The combination of a non-root owner, write permissions for others (S_IWOTH) and a sticky bit (S_ISVTX) on a directory triggers a curious behaviour in newer Linux kernels: trying to open(2) an existing character device inside such a directory will fail with EACCES if the O_CREAT flag is used, even if done by the owner of the directory:

$ mkdir doo; chmod 1777 doo 
$ su -c 'mknod -m 666 doo/null c 1 3'  # or touch doo/null; mount -B /dev/null doo/null 
$ echo > doo/null
bash: doo/null: Permission denied

$ perl -MFcntl -e 'sysopen(NULL, "doo/null", O_WRONLY|O_CREAT, 0666) or die $!'
Permission denied at -e line 1.
$ perl -MFcntl -e 'sysopen(NULL, "doo/null", O_WRONLY, 0666) or die $!'
$ # ok!

$ chmod -t doo
$ echo > doo/null
$ # ok!

This is reproducible on Debian Buster / 4.19.0-5 and on a more recent kernels, but not on Debian Stretch / 4.9.0-4.

The behavior was introduced as a side effect of this commit:

commit 30aba6656f61ed44cba445a3c0d38b296fa9e8f5
Author: Salvatore Mesoraca <s.mesoraca16@gmail.com>
Date:   Thu Aug 23 17:00:35 2018 -0700

    namei: allow restricted O_CREAT of FIFOs and regular files
...
diff --git a/fs/namei.c b/fs/namei.c
...
+static int may_create_in_sticky(struct dentry * const dir,
+                               struct inode * const inode)
+{
+       if ((!sysctl_protected_fifos && S_ISFIFO(inode->i_mode)) ||
+           (!sysctl_protected_regular && S_ISREG(inode->i_mode)) ||
+           likely(!(dir->d_inode->i_mode & S_ISVTX)) ||
+           uid_eq(inode->i_uid, dir->d_inode->i_uid) ||
+           uid_eq(current_fsuid(), inode->i_uid))
+               return 0;
+
+       if (likely(dir->d_inode->i_mode & 0002) ||
+           (dir->d_inode->i_mode & 0020 &&
+            ((sysctl_protected_fifos >= 2 && S_ISFIFO(inode->i_mode)) ||
+             (sysctl_protected_regular >= 2 && S_ISREG(inode->i_mode))))) {
+               return -EACCES;
+       }
+       return 0;
+}

The doo/null will not clear the first if because it is neither a fifo, nor a regular file, the containing dir really has its sticky bit set and its uid differs from that of the dir and from that of the process trying to open it.
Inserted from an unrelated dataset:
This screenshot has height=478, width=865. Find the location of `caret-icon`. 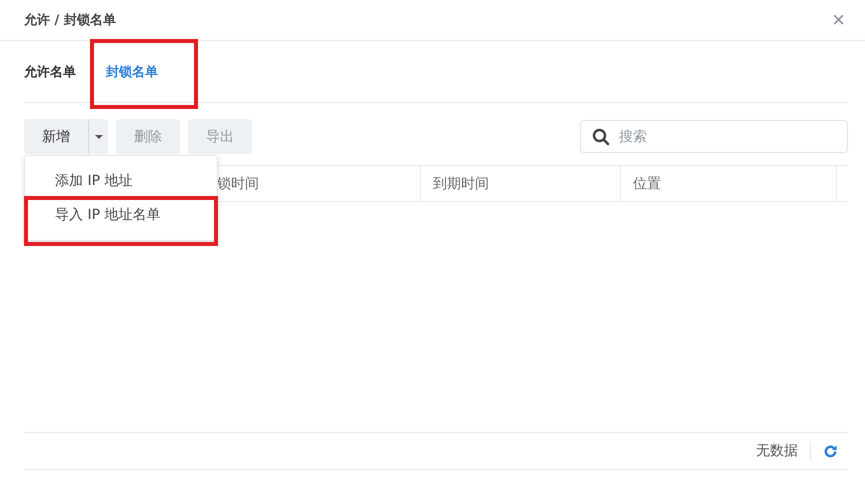

caret-icon is located at coordinates (98, 136).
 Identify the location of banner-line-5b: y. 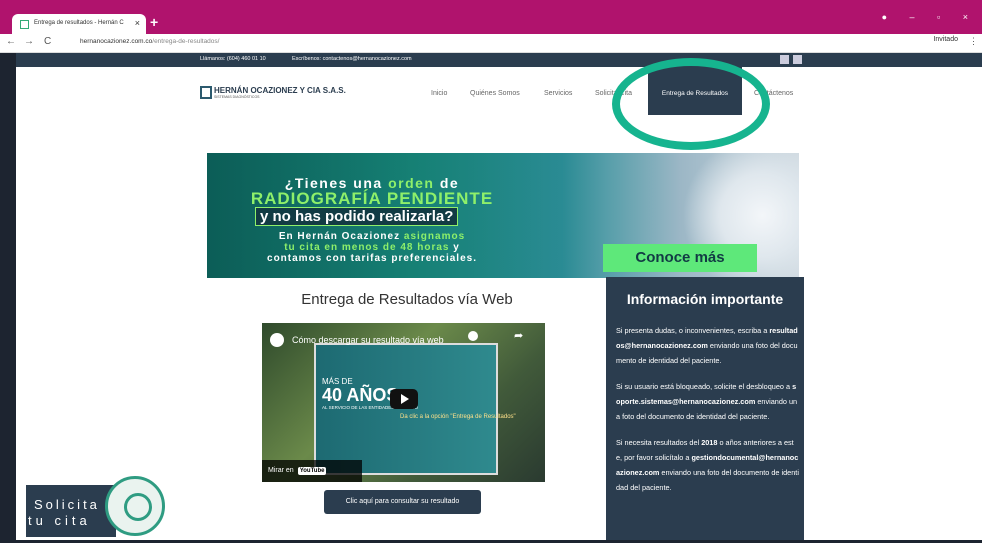
(456, 248).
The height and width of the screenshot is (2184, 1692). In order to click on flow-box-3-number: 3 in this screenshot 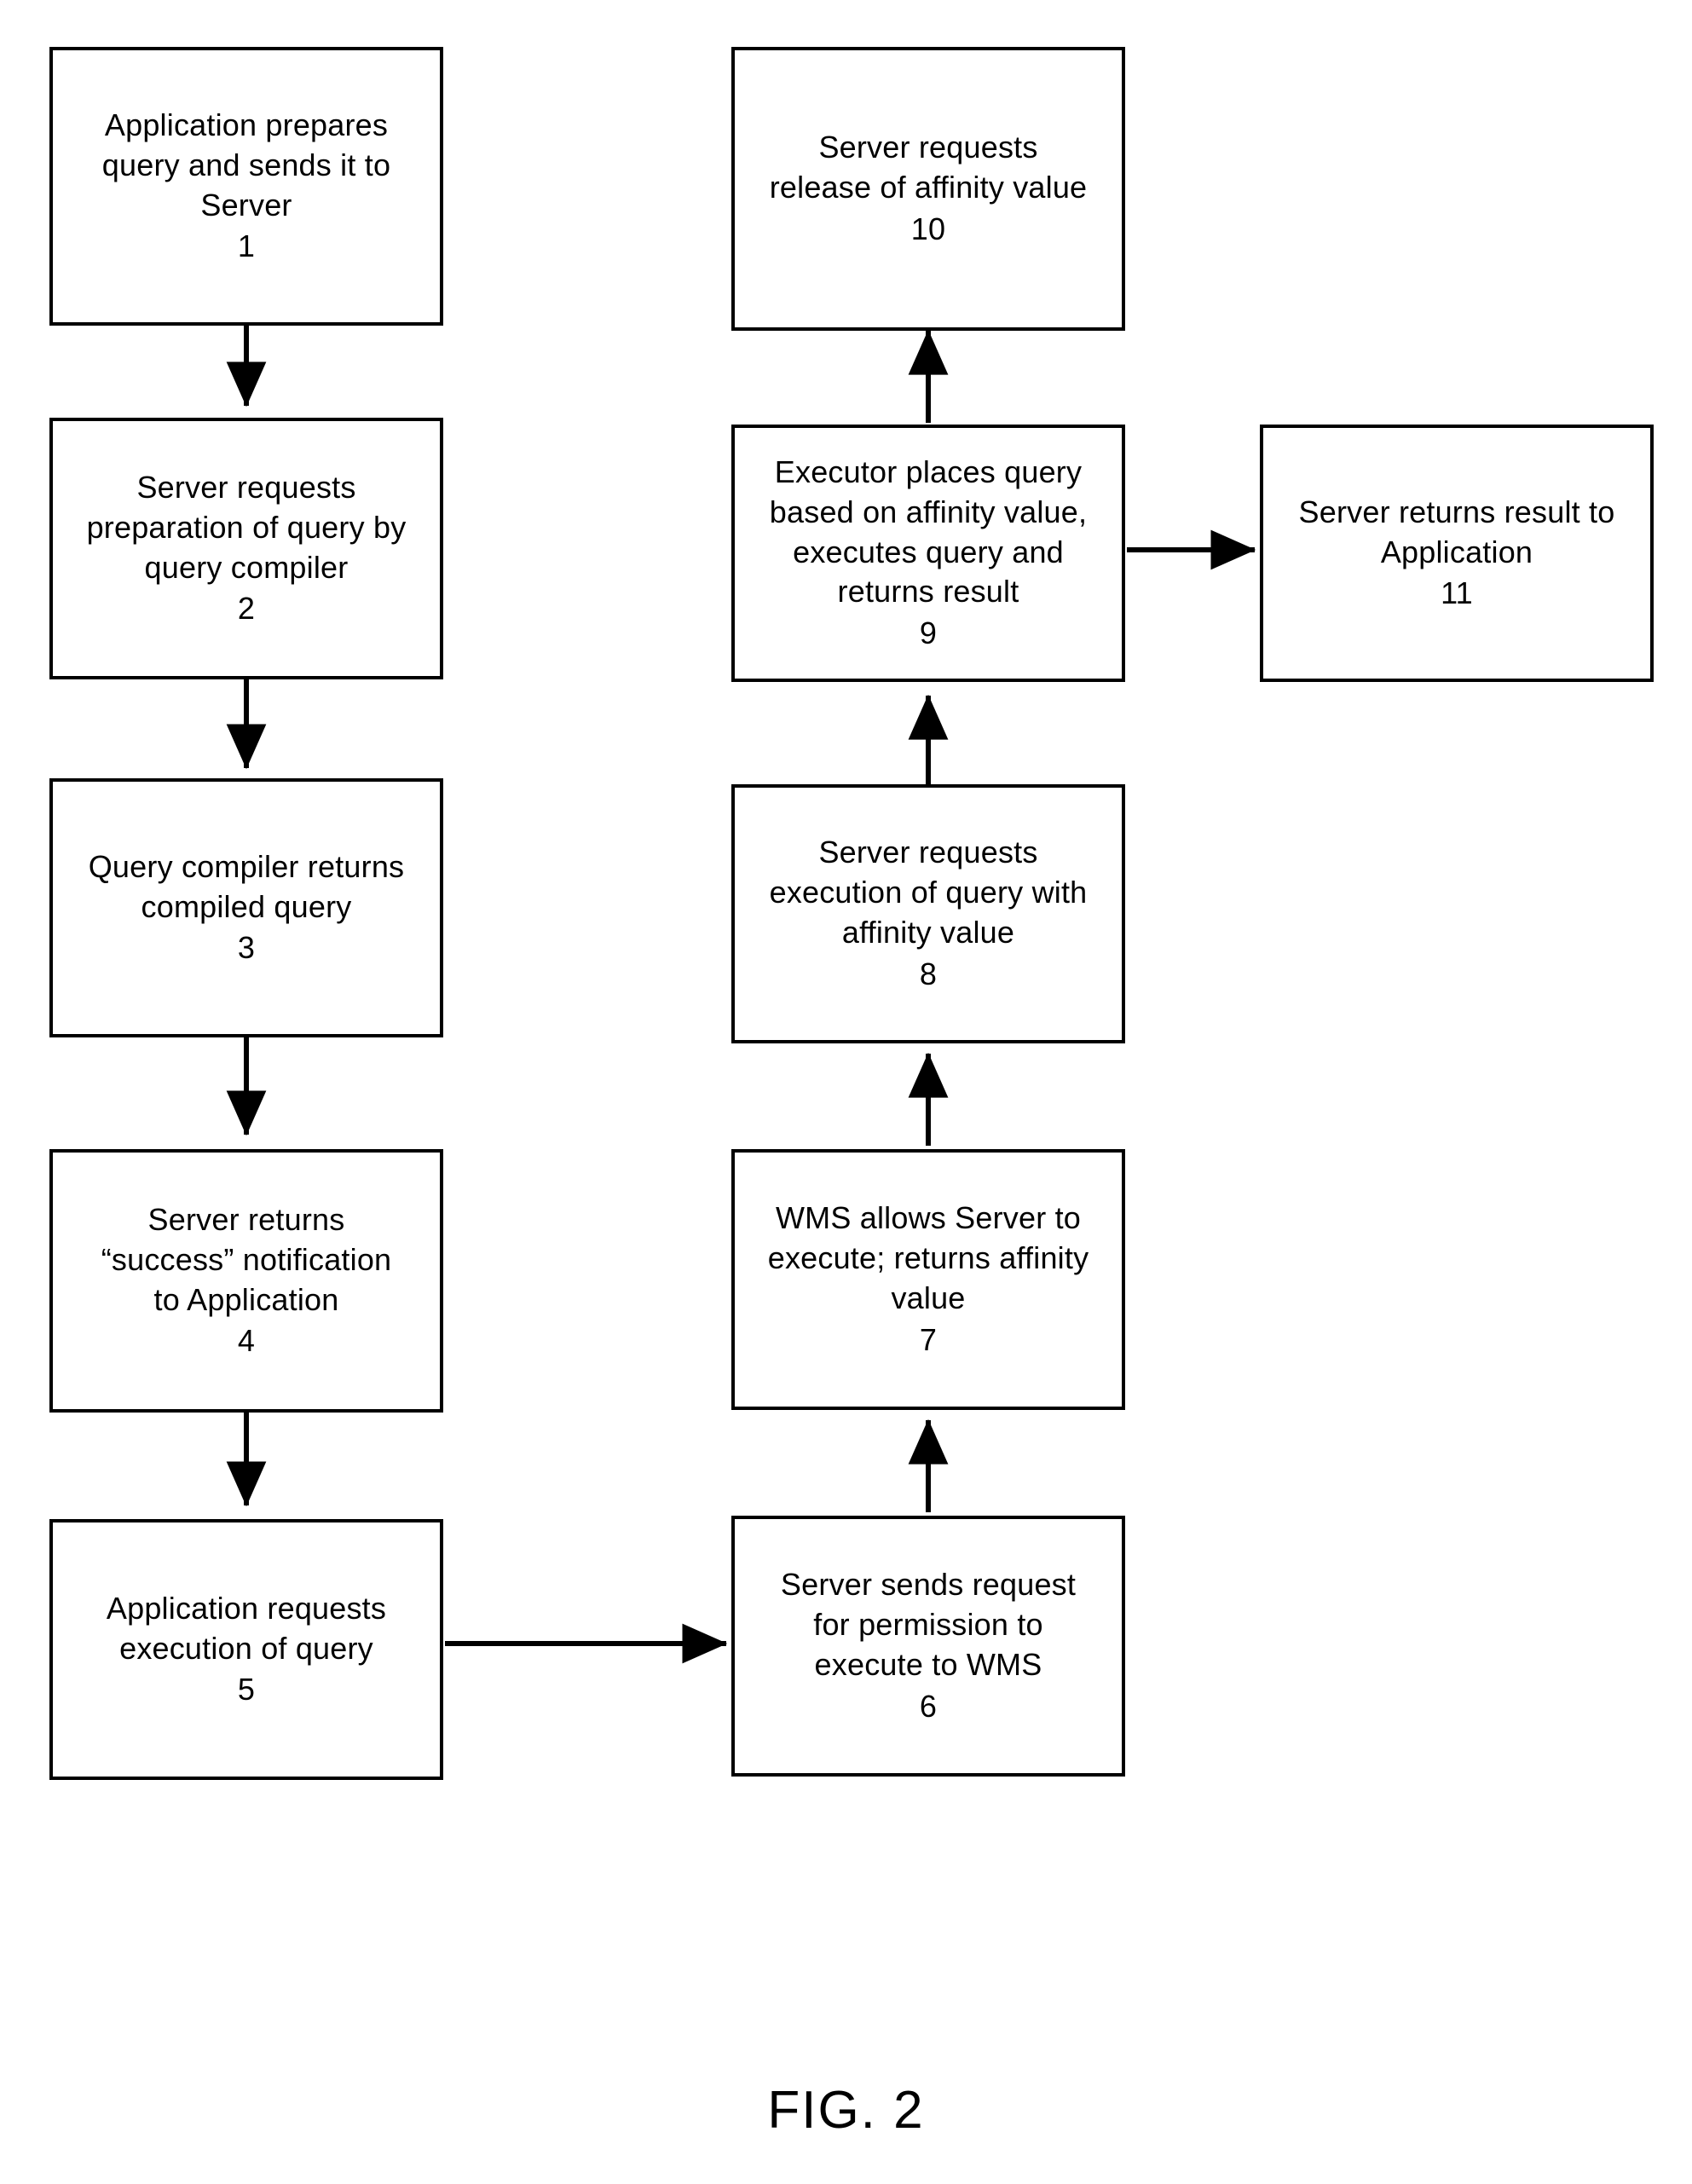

It will immediately match the second if because the containing dir has the 002 (write-for-others) bit set.

I haven't found in the lkml discussions where this was introduced (1,2,3) whether this effect was even considered. Anyways, putting character devices inside world-writable sticky directories is unlikely to be intentional.